Workplace weight loss programs work
A study found that workers who completed a weight loss program and behavioral counseling program at work lost an average of 18 pounds over a 6-month period.
Thu, Feb 28, 2013 at 09:44 AM
Employers looking to improve the overall health of their workforce might want to consider inviting diet experts into the lunchroom, a new study suggests. The study of workplace weight-loss programs found that the office is a great environment for overweight workers looking to shed extra pounds.
The Tufts University study found that workers who completed a weight loss program and behavioral counseling program at their place of work lost an average of 18 pounds over a six-month period.
The participants in the study followed a reduced-calorie diet and met for weekly sessions with a health counselor during their lunch break. The sessions focused on strategies for menu planning, portion control and managing hunger, as well as dealing with stress-related and emotional eating.
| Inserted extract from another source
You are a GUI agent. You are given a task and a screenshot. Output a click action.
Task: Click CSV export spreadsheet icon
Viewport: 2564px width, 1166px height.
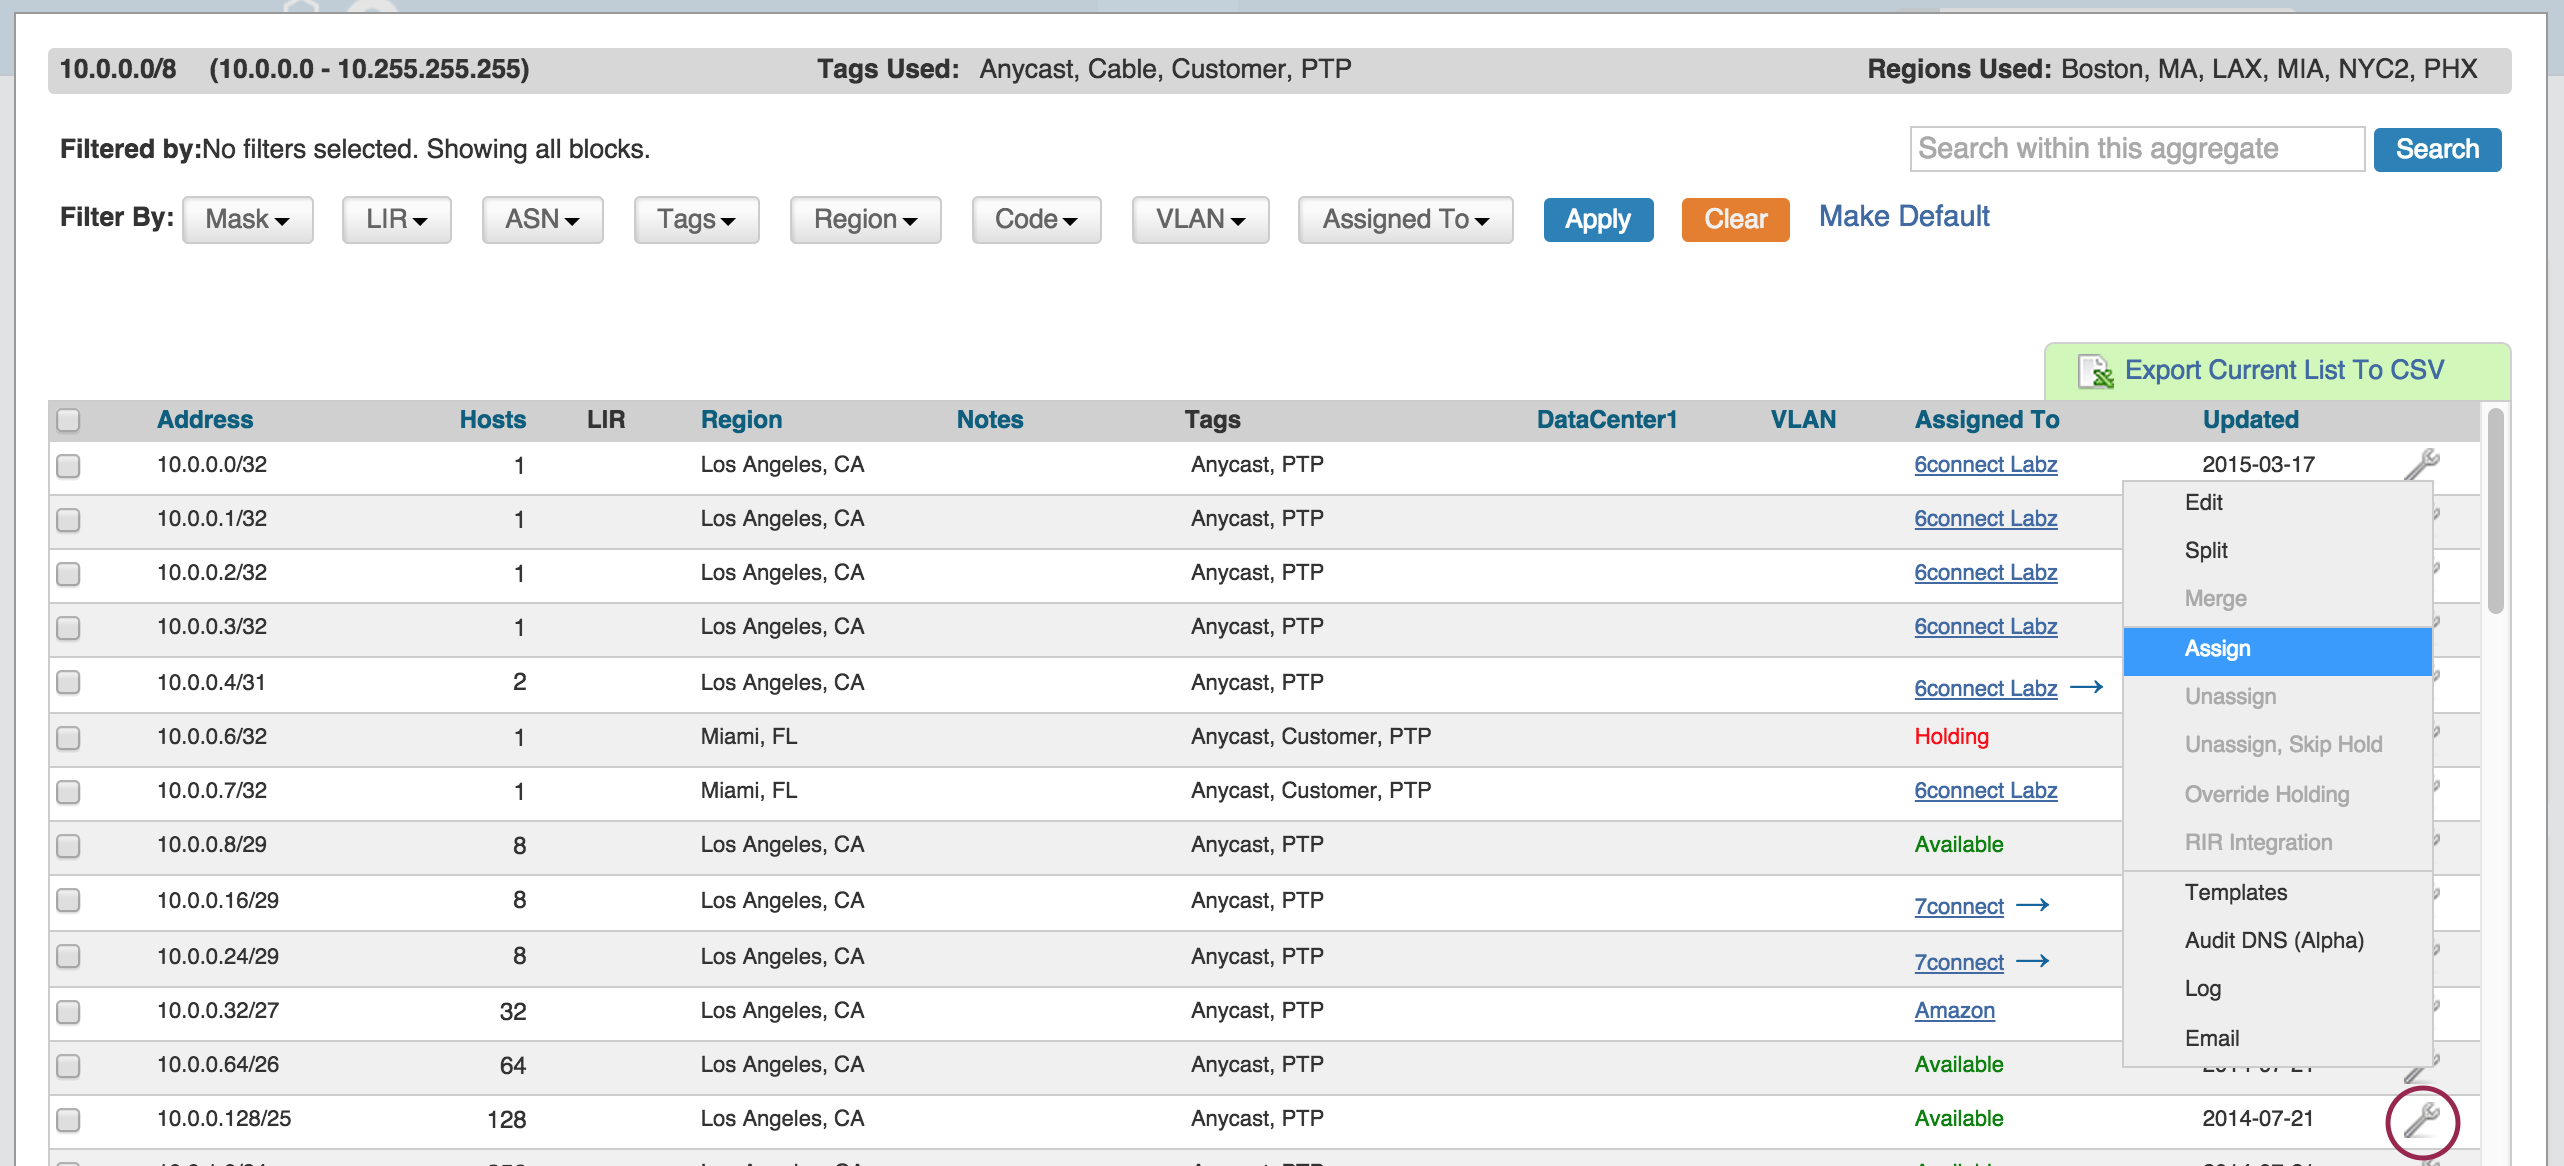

Employees who completed the program not only lost weight but also made improvements in common markers for cardiovascular disease and diabetes risk, such as lower cholesterol and glucose levels and decreased blood pressure.
“Offices are really wonderful settings for weight-loss groups,” said Sai Krupa Das, a scientist in the Energy Metabolism Laboratory at Tufts University. “Co-workers have established relationships, creating an automatic support system and level of comfort. There is also the benefit of not having to set aside as much additional time for weight management. It can be built right into the work day.”
Susan B. Roberts, a co-author of the study and director of the Energy Metabolism Laboratory, said the program also involved distribution of weight-loss information to employees not participating in the study. Researchers handed out newsletters and held monthly seminars on topics such as cardiovascular health, nutrition and exercise.
Roberts said the researchers observed a “ripple effect” involving employees who were not part of the study but still lost weight during the program.
“Based on our results, it seemed the weight-loss intervention became embedded in the office culture and also helped the weight of people who were not enrolled in the program,” Roberts said.